*** Opening of GIVEN ENTRIES ***

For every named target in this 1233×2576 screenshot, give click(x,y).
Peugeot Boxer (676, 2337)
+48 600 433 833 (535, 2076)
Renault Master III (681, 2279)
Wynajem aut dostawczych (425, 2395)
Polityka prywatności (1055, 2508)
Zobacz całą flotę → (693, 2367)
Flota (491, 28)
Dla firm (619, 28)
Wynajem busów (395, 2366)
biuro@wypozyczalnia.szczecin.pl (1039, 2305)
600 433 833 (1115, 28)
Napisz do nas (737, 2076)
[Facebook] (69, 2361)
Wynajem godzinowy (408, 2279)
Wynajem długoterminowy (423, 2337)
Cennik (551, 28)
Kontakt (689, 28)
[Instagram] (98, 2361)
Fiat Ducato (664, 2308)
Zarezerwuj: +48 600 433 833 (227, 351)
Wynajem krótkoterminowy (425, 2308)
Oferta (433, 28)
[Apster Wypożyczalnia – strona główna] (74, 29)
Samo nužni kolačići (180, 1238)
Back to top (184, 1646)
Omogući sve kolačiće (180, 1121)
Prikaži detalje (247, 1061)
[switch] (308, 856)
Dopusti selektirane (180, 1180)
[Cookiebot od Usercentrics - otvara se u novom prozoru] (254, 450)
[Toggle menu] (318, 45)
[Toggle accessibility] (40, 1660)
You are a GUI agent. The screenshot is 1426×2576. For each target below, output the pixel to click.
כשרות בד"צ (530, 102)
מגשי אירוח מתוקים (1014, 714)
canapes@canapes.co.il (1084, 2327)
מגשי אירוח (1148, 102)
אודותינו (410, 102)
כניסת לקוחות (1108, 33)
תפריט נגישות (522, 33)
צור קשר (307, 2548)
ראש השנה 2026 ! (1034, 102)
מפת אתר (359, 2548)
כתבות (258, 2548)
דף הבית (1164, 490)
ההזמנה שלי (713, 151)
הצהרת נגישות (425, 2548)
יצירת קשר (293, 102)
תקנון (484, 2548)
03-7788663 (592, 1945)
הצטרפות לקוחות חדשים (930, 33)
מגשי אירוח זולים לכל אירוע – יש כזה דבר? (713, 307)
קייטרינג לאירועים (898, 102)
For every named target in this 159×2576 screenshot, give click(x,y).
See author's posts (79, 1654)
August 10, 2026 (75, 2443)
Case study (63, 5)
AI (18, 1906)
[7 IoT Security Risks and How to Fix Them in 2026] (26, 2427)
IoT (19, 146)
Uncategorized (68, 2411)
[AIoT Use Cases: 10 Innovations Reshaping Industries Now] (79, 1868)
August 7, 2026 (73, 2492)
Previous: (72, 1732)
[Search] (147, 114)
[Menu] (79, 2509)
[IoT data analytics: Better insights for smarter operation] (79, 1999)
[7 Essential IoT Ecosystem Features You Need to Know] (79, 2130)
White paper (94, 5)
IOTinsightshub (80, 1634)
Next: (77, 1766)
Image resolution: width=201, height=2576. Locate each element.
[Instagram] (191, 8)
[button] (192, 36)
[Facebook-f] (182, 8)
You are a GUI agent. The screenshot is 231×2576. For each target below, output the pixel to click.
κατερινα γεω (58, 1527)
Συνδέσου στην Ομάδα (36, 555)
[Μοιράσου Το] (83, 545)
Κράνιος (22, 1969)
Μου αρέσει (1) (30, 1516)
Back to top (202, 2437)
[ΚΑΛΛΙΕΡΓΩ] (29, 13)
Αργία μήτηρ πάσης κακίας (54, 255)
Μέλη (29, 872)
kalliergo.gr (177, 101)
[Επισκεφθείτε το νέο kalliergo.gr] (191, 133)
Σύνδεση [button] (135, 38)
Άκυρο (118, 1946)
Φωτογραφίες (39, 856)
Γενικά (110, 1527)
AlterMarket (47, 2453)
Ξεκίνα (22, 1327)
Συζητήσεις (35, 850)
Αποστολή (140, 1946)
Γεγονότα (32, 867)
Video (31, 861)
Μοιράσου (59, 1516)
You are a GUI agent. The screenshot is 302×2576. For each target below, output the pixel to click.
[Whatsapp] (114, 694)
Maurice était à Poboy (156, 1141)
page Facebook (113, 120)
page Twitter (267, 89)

*** Close of GIVEN ENTRIES ***

DESCRIPTION OF THE TASK
A complete answer lists every line of the listing above that holds the word "מגשי".

OUTPUT BELOW
מגשי אירוח מתוקים (1014, 714)
מגשי אירוח (1148, 102)
מגשי אירוח זולים לכל אירוע – יש כזה דבר? (713, 307)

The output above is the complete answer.